GIVEN TASK: Copy every line of the data below word for word, with nothing changed.

--- Begin ENTRIES SHOWN ---

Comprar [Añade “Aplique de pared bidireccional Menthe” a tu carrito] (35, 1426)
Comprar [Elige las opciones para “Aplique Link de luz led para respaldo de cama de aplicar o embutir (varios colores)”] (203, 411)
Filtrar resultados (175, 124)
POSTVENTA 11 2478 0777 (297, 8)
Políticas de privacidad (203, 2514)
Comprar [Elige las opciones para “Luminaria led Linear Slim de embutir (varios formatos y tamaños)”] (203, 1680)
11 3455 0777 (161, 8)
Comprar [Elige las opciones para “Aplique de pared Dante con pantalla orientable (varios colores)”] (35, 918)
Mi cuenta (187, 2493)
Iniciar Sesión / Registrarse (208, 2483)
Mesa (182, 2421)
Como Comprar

--- End ENTRIES SHOWN ---

REPLY TO THE EXERCISE:
Comprar [Añade “Aplique de pared bidireccional Menthe” a tu carrito] (35, 1426)
Comprar [Elige las opciones para “Aplique Link de luz led para respaldo de cama de aplicar o embutir (varios colores)”] (203, 411)
Filtrar resultados (175, 124)
POSTVENTA 11 2478 0777 (297, 8)
Políticas de privacidad (203, 2514)
Comprar [Elige las opciones para “Luminaria led Linear Slim de embutir (varios formatos y tamaños)”] (203, 1680)
11 3455 0777 (161, 8)
Comprar [Elige las opciones para “Aplique de pared Dante con pantalla orientable (varios colores)”] (35, 918)
Mi cuenta (187, 2493)
Iniciar Sesión / Registrarse (208, 2483)
Mesa (182, 2421)
Como Comprar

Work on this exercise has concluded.